Despite continued consolidation, with smaller players continuing to fall away, research analyst Sam Yip says the possibility of the industry’s bubble “bursting” are long past – the industry is just getting smarter.
“Three years later, the market is still growing,” he says. “To grow even with more consolidation shows the big players and drivers of the market are in a strong position.”
The Australian group buying industry exploded in 2010, with a number of major players. But since then, the industry has undergone a period of serious consolidation, along with backlash from consumers – and businesses – who feel the market has let them down.
Last year there were about 80 group buying sites in operation. Today there are just 30.
Last year SmartCompany revealed what can happen when group buying goes wrong, after a business which offered a KitchenAid mixer deal disappeared from the internet without any notice.

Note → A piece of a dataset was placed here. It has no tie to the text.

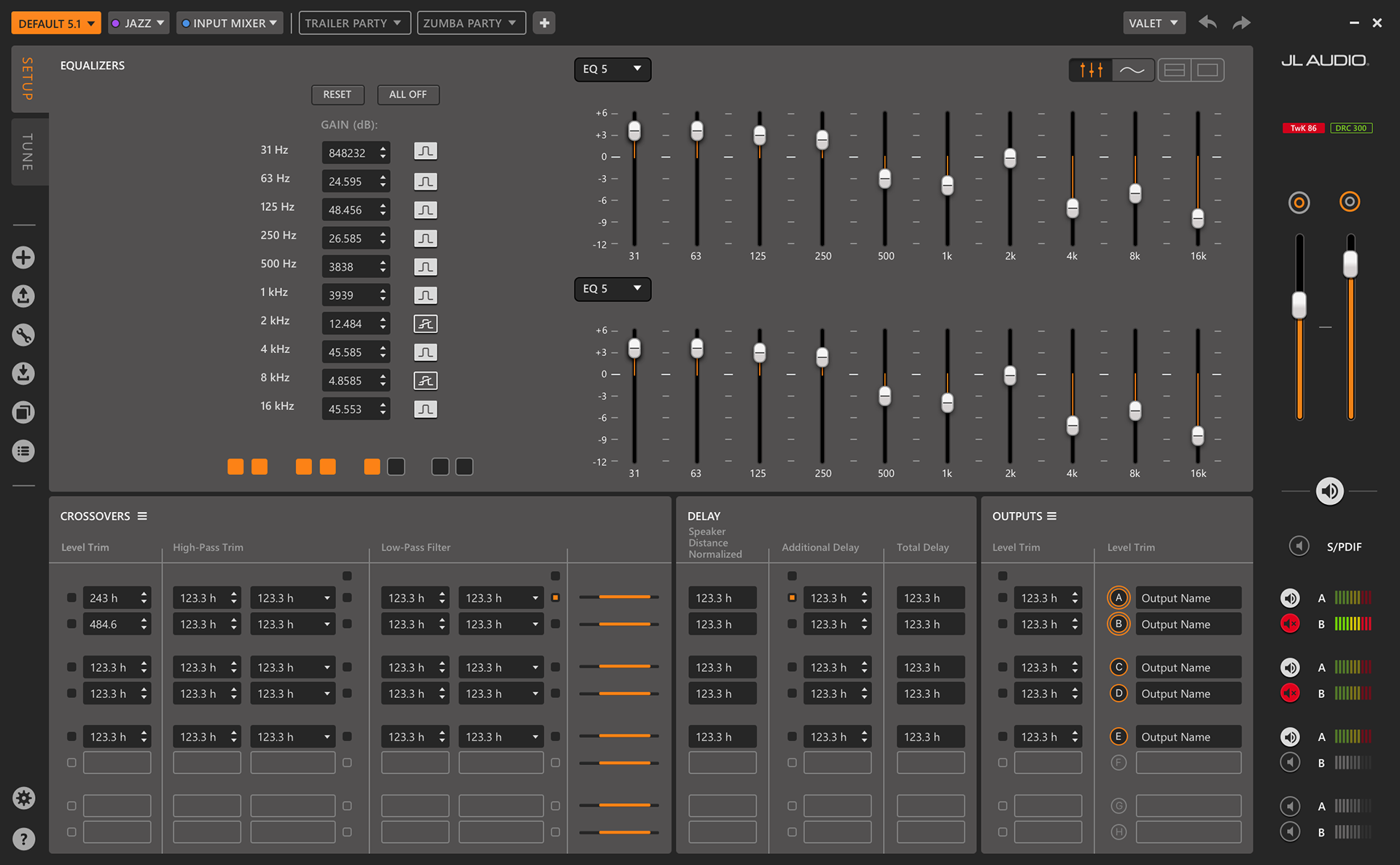1400x865 pixels.
Task: Unmute the red muted speaker on first B channel
Action: (1290, 624)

The new figures from Telsyte show the industry earned $504 million in sales, up by 1.4% from 2011. Once again, the top five sites dominated – Groupon and Scoopon controlled the top of the market, followed by LivingSocial, Cudo and OurDeal.
Altogether the combined sales from the sites grew 9% year-on-year in 2012. Groupon and Scoopon alone have seen over 40% growth.
More importantly, Yip says, the industry recorded two quarters of consecutive growth following three consecutive quarters of decline. Overall $130 million was spent in group buying in the fourth quarter.
However, the consolidation will continue as smaller players drop away.
“Further consolidation is coming,” says Yip. “We expect the market to evolve – and that evolution is around categories.”
Yip says as group buying has evolved from selling “deals” to products, there will be further evolution as businesses sell subscription products, such as magazines, along with subscriptions for other types of services.
This is how small businesses tired of the group buying sector may return, he says. Especially as customer complaints have flatlined – more businesses are starting to understand how to work with customers.
“Smaller players will start using it in a smarter way, rather than just for sales or marketing. They’ll be using it as a yield management tool to work out how to grow during leaner times.”
The fastest rising parts of the market include retail product sales and local deals. But Yip says the market is again expected to expand, with bigger brands investigating group buying as a way to boost sales.
Bigger brands such as Hungry Jack’s have already explored using group buying as both a marketing tool and a revenue booster.
The group buying industry exploded in 2010, but last year was volatile for the industry. The founders of Spreets left the company, and rumours of poor performance filtered through the industry. Billy Tucker, the chief executive of Cudo, also left that business.
LivingSocial also cut local jobs as the parent company underwent a restructure. The disappearance of SoSharp also brought into focus the volatile nature of group buying – the business simply disappeared from the internet without a trace. SmartCompany investigated the incident and spoke with the company’s chief executive about what happened.